Seldon (Blok Intelligence INC)
- Company type: Private
- Founded: September 15, 2024; 2 years ago
- Successors: Blok Intelligence Inc., doing business as Seldon
- Headquarters: San Francisco
- Founders: Tom Charman, Olivia Higgs
- Industry: Behavioural Simulation Information technology Artificial Intelligence
- Products: Behavioral simulation Synthetic users AI-powered software testing Product experimentation
- Parent: Independent

= Seldon (company) =

A behavioural simulation company based in San Francisco

= Seldon =
Seldon is an American artificial intelligence company founded in 2024 and headquartered in San Francisco, California. The company develops behavioral simulation technology that enables organizations to model, test, and evaluate how specific demographics respond to products, services, policies, and experiences.

The company was originally founded as Blok Intelligence before rebranding to Seldon in 2026. Seldon was founded by Tom Charman and Olivia Higgs.

== History ==
Seldon was founded in San Francisco in 2024 by Tom Charman and Olivia Higgs.

The company was established around the premise that organizations increasingly need ways to evaluate the consequences of decisions before exposing customers, employees, or citizens to change. While simulation is widely used in fields such as aviation, engineering, finance, and medicine, Seldon applies similar principles to human behavior and digital experiences.

Initially operating under the name Blok Intelligence, the company developed technology to create AI-generated populations that reflect the behaviors, preferences, and decision-making characteristics of real user groups.
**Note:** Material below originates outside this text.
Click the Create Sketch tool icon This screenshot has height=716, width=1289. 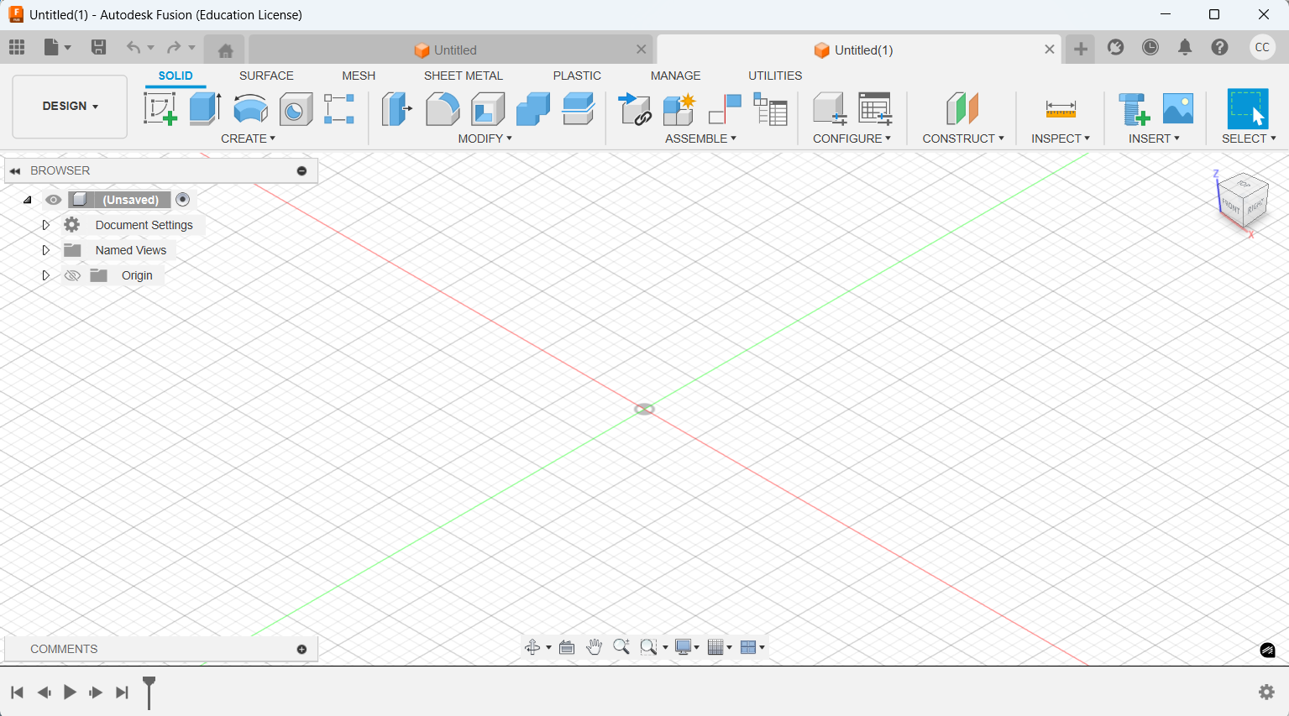(x=160, y=109)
Raising 7.5 million dollars in seed.

In 2026, the company rebranded to Seldon, reflecting its focus on simulation, scenario testing, and understanding the potential outcomes of complex decisions.

Seldon has worked with organizations across technology, financial services, government, research, and other industries where understanding human behavior is critical to product and strategic decision-making.

== Products ==

=== Behavioral Simulation Platform ===
Seldon’s primary product enables organizations to generate AI-powered populations that model human decision-making and interaction patterns.

=== Synthetic Research ===
The platform supports simulated interviews, surveys, usability testing, and experimentation using AI-generated participants informed by real-world data.

=== Scenario Testing ===
Organizations can model potential outcomes from product launches, policy changes, service designs, communication strategies, and operational decisions before implementation.